ADR-015 — Three-layer model (L0/L1/L2/L3)¶
Status · Accepted Date · 2026-04-27 TA anchor ·/components/synthesizer Related RFC · None (concept-package decision)
Context¶
The vocabulary applied to a raw includes everything from "rawprepare and demosaic" (always-on) to "lift the shadows on the iguana" (per-image taste). Without structural separation, the agent's mental model collapses: it sees one undifferentiated stack and can't reason about what's safe to mutate, what's photographer-set, what's it own playground.
The concept-package work proposed a three-layer model that separates who authors what when, providing both an agent-cognitive structure and an architectural seam.
Decision¶
Edits stack in three explicit layers (with L0 being darktable's always-on internals):
- L0 — darktable internals. rawprepare, demosaic, color profiles. Always-on. Not authored by anyone in the Chemigram sense; just present.
- L1 — Technical correction. Lens correction, profiled denoise, hot pixel removal. Authored by the photographer per camera+lens binding. Empty by default (opt-in). Pre-baked into baseline.
- L2 — Look establishment. Baseline exposure, view transform, color cast recovery, OR a film simulation. Authored by the photographer per image (chosen baseline). Pre-baked into baseline before the agent starts.
- L3 — Taste. The vocabulary primitives the agent applies during the session. Mutable in the loop.
The XMP history is partitioned by two integer markers (technical_end, baseline_end) stored in the per-image metadata. apply_primitive, remove_module, reset only touch the L3 segment. L1 and L2 are read-only mid-session.
Rationale¶
- Clear authorship. Each layer answers "who set this and when." The photographer never wonders why an L1 lens correction is in their history.
- Agent-safe action space. The agent only mutates L3. It can read L1/L2 for context (e.g., "the baseline is filmic; my structure move should preserve that"), but can't accidentally undo a lens correction.

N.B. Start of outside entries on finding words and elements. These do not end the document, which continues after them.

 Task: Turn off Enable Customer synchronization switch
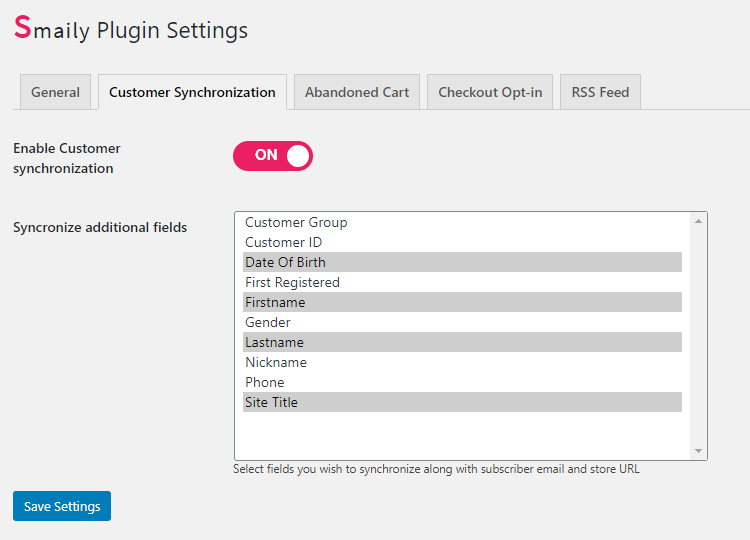pos(273,156)
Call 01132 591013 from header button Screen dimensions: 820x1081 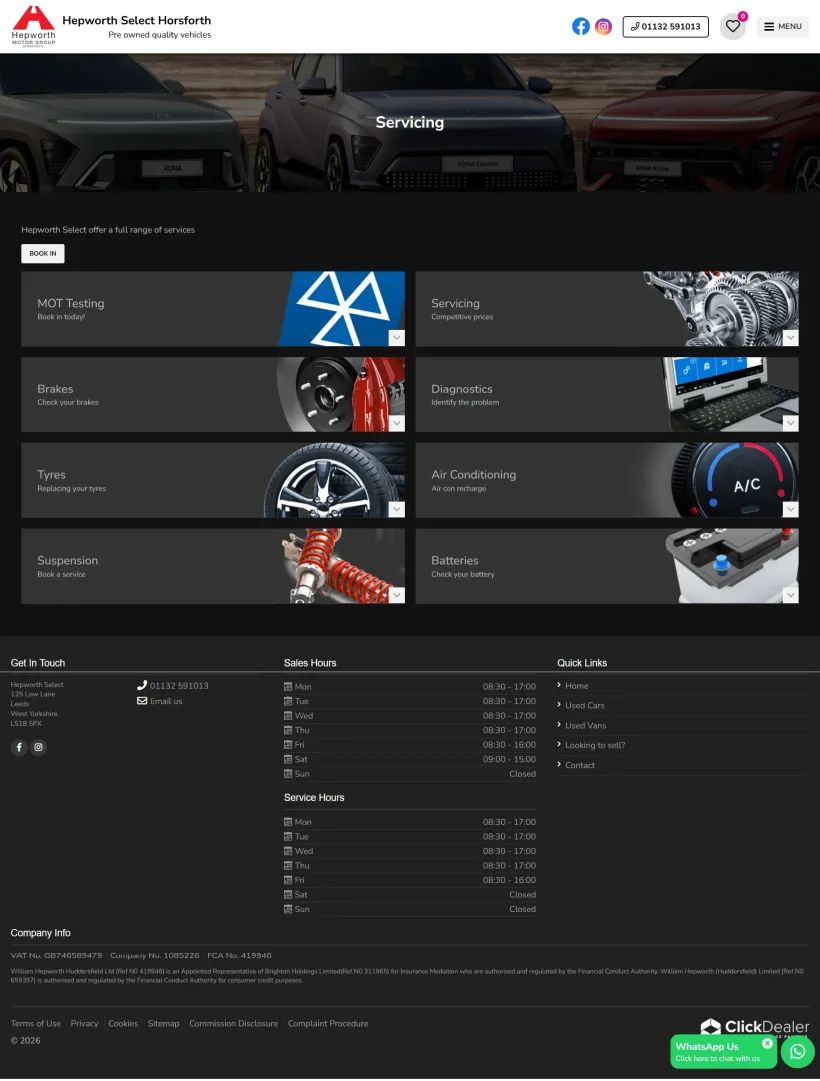click(x=666, y=27)
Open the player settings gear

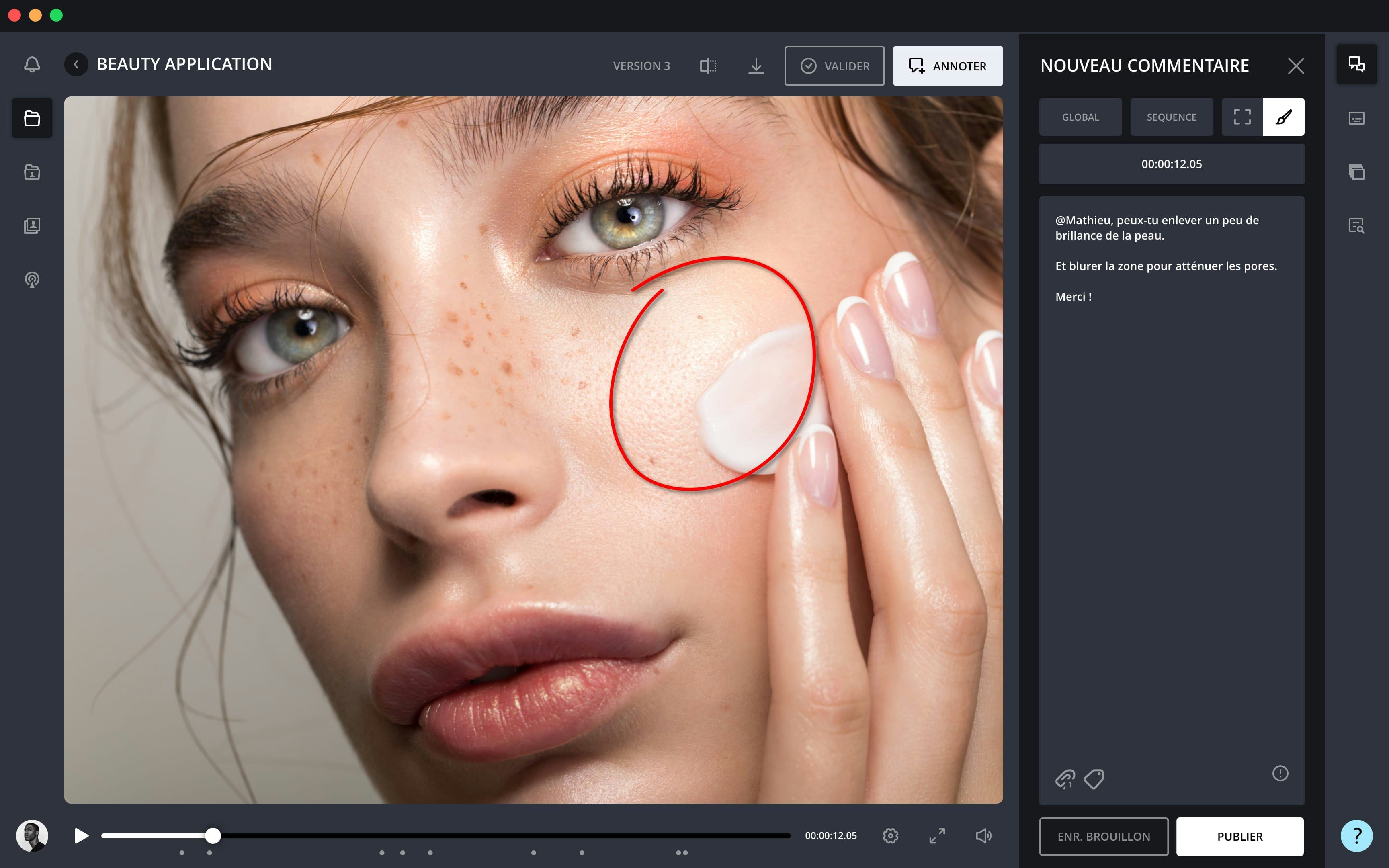click(890, 836)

reset()semantics. Reset goes tobaseline_end, not empty history. The agent's "undo everything I did" doesn't blow away the photographer's L1+L2 setup.- Aligns with apprentice metaphor. The apprentice doesn't reach over and re-zero the camera every move; they work within the studio setup the master arranged.
Alternatives considered¶
- Four explicit layers (split L2 into "neutralizing" and "look-committed"): considered, but the split is a flavor of L2 (per ADR-017) rather than a separate layer. They share the "pre-agent baseline" property; differentiating in the layer count adds complexity without commensurate benefit.
- Two layers (baseline + taste): rejected — collapses L1/L2 distinction, removes the per-camera+lens binding pattern that makes lens correction work cleanly.
- No formal layer model: rejected — without it, the agent has no principled way to know what's mutable, and
reset()semantics become "to what?"
Consequences¶
Positive:
- The agent's action space is clearly bounded (L3 only)
- L1 and L2 are pre-baked once per image, then static for the session
- reset() has a well-defined target (baseline_end)
- Vocabulary entries declare which layer they belong to; mis-layered entries are caught by validation
Negative: - The model adds a concept the photographer must learn (mitigated: starter docs explain it; in practice the agent and tooling handle layer placement) - L2 boundary is sometimes ambiguous in practice — is "remove blue cast" a neutralizing baseline (L2) or a taste move (L3)? The starter vocabulary documents conventions; ambiguity is acknowledged rather than eliminated.
Implementation notes¶
metadata.json per image stores {technical_end, baseline_end} integers. The synthesizer's apply_primitive(image_id, primitive_name) validates the primitive's layer against L3 and rejects L1/L2 vocabulary at runtime (those are applied via bind_layers, not through the loop).